- Born: Barbara Mary Rosenthal June 6, 1938 The Bronx, New York City
- Died: March 6, 2016 (aged 77) Palo Alto, California
- Education: Antioch College, Yale University
- Known for: The Monster Within: The Hidden Side of Motherhood
- Scientific career
- Fields: Psychiatry

= Barbara Almond =

American psychiatrist

Barbara Almond (June 6, 1938 – March 6, 2016) was an American psychiatrist and psychoanalyst. She authored books on psychiatry, including The Monster Within: The Hidden Side of Motherhood (2010).

==Biography==
Almond was born Barbara Mary Rosenthal in The Bronx. Her father was an actuary, and her mother was a teacher. She attended The High School of Music & Art in Manhattan before graduating from Antioch College and Yale University Medical School. Almond had a private practice in Palo Alto, California, and taught at Stanford University and the San Francisco Center for Psychoanalysis.

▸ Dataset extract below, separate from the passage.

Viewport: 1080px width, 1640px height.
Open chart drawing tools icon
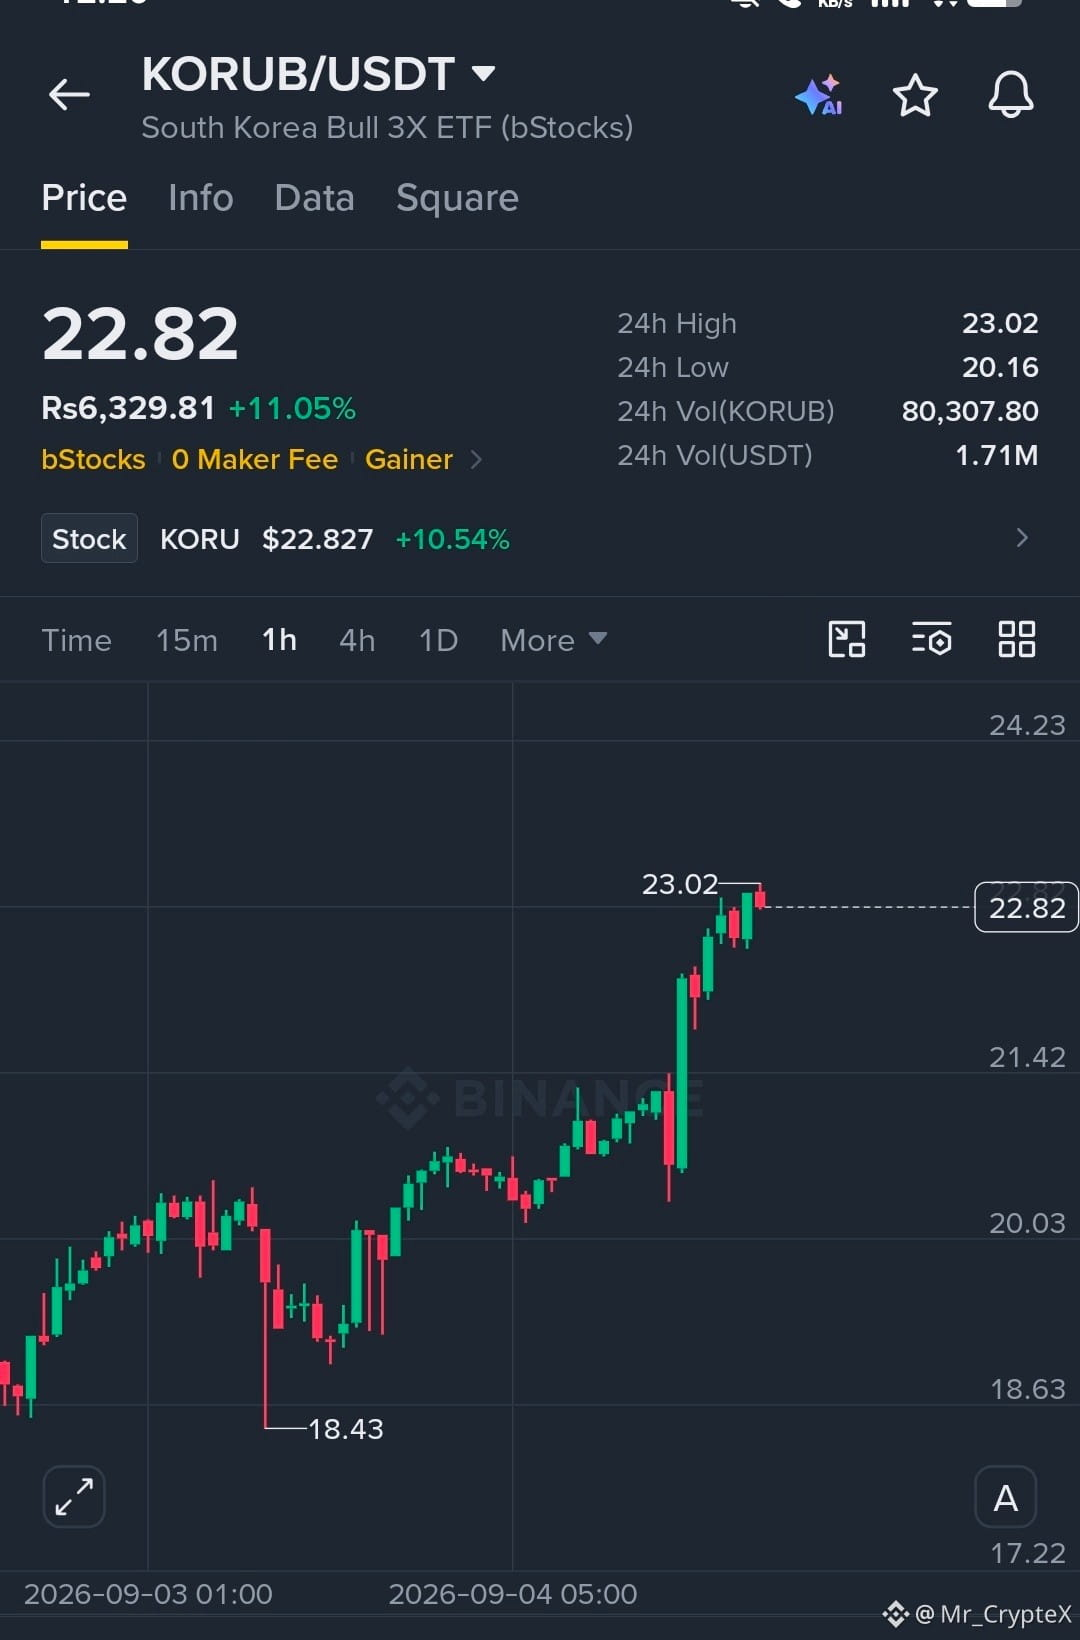click(x=847, y=639)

With her husband Richard, also a psychiatrist, Almond wrote The Therapeutic Narrative, a book about psychiatric conditions in literary characters. In 2010, she authored The Monster Within: The Hidden Side of Motherhood, which discussed the feelings of ambivalence that women often held toward motherhood. In a review in The Washington Post, Carolyn See wrote that Almond "calms the reader, suggesting that we can only do our best and trust that our ambivalence is more than compensated for by our devotion and love."

Almond and her husband were married for 53 years. In her leisure time, Almond played piano. She was diagnosed with bladder cancer in early 2015 and continued practicing psychiatry until two months before her death.